If the author(s) of the changes feel strongly about the issue the library does have an MIT license, they are free to and some might welcome a new library derived from this one that is based on how they see to make improvements, is that not a reasonable option?

jkalias commented 1 year ago

The fact of the matter is that 2D and 3D geometry are different things and deserve different types. This breaks a significant number of projects that I am involved in and I know from speaking to others it will break code for a vast number of people who rely on this library.

Thank you for taking the time to reply, this is exactly what I was hoping for. That people really using the library raise up their voices and give some feedback.

Here are my mathematical 2 cents. Anyone who was ever lectured a first year Linear Algebra course at a university knows that it is a virtual certainty that the difference between R^2 and R^3 will have to be explained at least a few times. Upon first exposure students have a hard time seeing that the vector (a, b) != (a, b, 0). R^2 is NOT a special case of R^3 where Z = 0 (2D is NOT a special case of 3D where Z = 0). They are fundamentally different things, for example there is no such thing as the CrossProduct in 2D, sure there is a pretend version that can be useful at times, but a rigorously defined CrossProduct simply does not exist when working in two dimensional vectors.

My understanding of Linear Algebra at university was exactly the opposite. One starts with general statements and theorems, which hold in any dimension. Linear Algebra is in any case its own thing, not confined to geometry problems or matrices.

R^2 can be embedded in R^3 but it is absolutely not the same thing, or a special case where Z=0. They are mathematically distinct concepts.

I don't really see a distinction here.
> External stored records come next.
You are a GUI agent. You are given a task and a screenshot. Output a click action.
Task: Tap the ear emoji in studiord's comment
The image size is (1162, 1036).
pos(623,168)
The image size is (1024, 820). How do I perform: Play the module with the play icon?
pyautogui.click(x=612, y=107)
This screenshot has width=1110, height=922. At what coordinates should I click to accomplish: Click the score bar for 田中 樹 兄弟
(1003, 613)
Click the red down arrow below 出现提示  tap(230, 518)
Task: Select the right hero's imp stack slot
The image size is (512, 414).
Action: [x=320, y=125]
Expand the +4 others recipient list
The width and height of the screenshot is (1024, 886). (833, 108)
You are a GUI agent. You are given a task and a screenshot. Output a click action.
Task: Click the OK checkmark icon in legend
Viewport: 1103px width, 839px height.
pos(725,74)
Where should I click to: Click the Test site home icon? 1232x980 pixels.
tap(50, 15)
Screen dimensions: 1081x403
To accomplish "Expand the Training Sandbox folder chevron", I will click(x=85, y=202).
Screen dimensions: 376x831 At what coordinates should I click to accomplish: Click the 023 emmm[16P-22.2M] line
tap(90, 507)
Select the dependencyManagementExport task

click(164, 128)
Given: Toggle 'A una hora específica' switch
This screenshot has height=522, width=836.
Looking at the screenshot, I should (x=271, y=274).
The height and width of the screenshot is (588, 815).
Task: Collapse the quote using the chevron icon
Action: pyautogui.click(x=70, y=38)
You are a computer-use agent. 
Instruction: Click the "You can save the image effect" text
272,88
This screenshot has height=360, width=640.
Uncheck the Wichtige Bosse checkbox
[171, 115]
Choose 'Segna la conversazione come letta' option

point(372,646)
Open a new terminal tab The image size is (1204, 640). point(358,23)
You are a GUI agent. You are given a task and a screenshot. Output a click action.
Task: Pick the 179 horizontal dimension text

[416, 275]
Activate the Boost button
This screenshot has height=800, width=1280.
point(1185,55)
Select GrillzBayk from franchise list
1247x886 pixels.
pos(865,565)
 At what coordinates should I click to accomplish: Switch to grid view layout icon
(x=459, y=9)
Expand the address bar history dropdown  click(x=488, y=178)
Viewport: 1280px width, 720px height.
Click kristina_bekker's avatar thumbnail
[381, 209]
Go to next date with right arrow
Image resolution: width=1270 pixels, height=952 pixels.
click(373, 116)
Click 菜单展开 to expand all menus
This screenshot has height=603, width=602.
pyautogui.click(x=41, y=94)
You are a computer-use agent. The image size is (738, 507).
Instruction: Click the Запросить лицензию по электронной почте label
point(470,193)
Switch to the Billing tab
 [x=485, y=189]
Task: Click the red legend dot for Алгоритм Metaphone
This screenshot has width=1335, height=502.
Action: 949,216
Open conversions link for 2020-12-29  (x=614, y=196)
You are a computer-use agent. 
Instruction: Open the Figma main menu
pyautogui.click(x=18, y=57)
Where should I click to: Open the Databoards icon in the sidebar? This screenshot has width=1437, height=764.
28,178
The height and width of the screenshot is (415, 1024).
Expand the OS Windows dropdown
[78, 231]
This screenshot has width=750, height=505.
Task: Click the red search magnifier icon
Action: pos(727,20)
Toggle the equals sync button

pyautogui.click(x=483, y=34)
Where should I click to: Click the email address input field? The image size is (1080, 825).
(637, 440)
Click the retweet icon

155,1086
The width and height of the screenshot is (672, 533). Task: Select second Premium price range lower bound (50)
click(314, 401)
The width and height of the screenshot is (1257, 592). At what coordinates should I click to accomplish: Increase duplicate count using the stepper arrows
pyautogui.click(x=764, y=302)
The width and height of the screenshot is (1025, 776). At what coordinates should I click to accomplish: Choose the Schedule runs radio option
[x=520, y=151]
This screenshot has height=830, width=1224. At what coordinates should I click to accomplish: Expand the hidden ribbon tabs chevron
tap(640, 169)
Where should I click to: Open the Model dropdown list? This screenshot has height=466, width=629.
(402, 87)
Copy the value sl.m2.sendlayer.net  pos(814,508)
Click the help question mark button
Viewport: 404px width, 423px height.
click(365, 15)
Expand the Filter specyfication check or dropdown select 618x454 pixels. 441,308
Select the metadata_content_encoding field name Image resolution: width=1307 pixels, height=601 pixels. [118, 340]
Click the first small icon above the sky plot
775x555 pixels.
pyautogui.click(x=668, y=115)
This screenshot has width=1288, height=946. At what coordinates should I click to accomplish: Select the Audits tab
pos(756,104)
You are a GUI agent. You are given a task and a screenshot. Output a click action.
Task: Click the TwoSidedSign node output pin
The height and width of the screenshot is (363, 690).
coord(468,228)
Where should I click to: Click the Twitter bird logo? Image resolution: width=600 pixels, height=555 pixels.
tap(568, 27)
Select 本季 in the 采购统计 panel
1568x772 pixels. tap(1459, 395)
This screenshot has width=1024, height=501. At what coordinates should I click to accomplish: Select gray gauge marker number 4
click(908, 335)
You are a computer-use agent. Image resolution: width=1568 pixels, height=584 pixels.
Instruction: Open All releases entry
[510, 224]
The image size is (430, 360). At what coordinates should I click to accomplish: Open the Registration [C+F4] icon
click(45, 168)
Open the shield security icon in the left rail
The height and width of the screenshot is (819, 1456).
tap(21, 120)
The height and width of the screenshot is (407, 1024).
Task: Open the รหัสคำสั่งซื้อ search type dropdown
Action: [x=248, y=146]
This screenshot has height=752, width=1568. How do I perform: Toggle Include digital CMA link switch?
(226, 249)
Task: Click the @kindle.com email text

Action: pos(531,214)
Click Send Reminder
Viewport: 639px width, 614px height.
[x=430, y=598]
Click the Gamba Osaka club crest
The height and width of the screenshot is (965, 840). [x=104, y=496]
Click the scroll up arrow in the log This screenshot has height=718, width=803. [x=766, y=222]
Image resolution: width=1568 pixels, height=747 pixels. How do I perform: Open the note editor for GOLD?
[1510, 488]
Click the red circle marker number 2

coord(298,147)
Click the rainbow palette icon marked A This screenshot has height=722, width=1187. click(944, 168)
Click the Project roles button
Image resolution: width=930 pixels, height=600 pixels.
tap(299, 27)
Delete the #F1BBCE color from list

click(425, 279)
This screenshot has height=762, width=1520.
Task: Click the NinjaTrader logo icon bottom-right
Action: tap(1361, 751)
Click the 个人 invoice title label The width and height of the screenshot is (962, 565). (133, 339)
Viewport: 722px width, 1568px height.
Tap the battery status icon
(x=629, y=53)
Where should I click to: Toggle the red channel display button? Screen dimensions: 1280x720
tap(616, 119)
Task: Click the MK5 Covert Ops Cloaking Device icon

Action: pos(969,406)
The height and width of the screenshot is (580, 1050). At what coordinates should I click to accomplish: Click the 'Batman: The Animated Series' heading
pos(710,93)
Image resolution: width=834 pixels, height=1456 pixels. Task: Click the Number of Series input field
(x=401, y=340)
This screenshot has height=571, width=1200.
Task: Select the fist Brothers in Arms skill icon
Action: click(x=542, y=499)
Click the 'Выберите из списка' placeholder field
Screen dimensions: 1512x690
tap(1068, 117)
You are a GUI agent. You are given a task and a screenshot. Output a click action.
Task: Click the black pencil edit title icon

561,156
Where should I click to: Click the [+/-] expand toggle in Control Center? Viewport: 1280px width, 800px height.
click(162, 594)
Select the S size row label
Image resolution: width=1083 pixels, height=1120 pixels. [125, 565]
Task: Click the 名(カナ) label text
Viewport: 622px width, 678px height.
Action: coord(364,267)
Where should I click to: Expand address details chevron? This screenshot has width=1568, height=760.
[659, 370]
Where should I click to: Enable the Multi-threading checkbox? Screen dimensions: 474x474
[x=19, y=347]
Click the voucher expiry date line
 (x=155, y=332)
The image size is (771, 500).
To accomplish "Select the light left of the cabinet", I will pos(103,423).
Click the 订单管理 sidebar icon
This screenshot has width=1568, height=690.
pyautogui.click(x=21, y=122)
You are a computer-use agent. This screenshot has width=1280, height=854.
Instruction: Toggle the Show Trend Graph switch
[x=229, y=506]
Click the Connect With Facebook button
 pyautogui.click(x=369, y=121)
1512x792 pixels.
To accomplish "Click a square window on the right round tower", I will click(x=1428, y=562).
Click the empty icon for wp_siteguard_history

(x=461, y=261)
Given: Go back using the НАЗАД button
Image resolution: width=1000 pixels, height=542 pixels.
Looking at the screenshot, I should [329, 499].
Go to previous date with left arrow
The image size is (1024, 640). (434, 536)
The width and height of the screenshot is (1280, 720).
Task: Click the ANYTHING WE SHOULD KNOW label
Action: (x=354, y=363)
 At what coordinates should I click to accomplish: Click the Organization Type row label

R^2, R^3 or any other R^n for that matter are all normed vector spaces.

It is my opinion that the library and community are best served by maintaining a set of classes for 2D and a separate set of classes for 3D.

Thank you for your feedback.

I will give credit where credit is due, adding the trig related functions to Angle.cs was much needed. It always seemed strange to have an angle unit but have to write " Math.Cos(angle.Radians)" instead of just calling angle.cos.

If the author(s) of the changes feel strongly about the issue the library does have an MIT license, they are free to and some might welcome a new library derived from this one that is based on how they see to make improvements, is that not a reasonable option?

Concluding, I will revert all breaking changes of the last several days up to this commit and reimplement the trig related functions for Angle.

My apologies for taking the library to a direction which didn't align to the community expectations. I would be grateful in the future, if people were a bit more actively involved and shared more feedback.

jkalias commented 1 year ago

They are fundamentally different things, for example there is no such thing as the CrossProduct in 2D, sure there is a pretend version that can be useful at times, but a rigorously defined CrossProduct simply does not exist when working in two dimensional vectors.

This is not true. There is considerable debate on what the proper definition of “cross product” is. The physics based definition we are all familiar with is not mathematically rigorous. In the realm of 2D/3D geometrical algebra , in which the geometric product is more fundamental than the inner or outer product, the outer (cross) product is simply a signed surface spanned by two vectors. Thus not only is it defined, but it makes sense and is also needed for the algebra to be complete.

In addition to that, the current API of Vector2D already defines a cross product with another Vector2D or UnitVector2D, so this is in contradiction to your primary argument.

Anyway, I know this is not relevant anymore, I just wanted to put my thoughts down for future reference.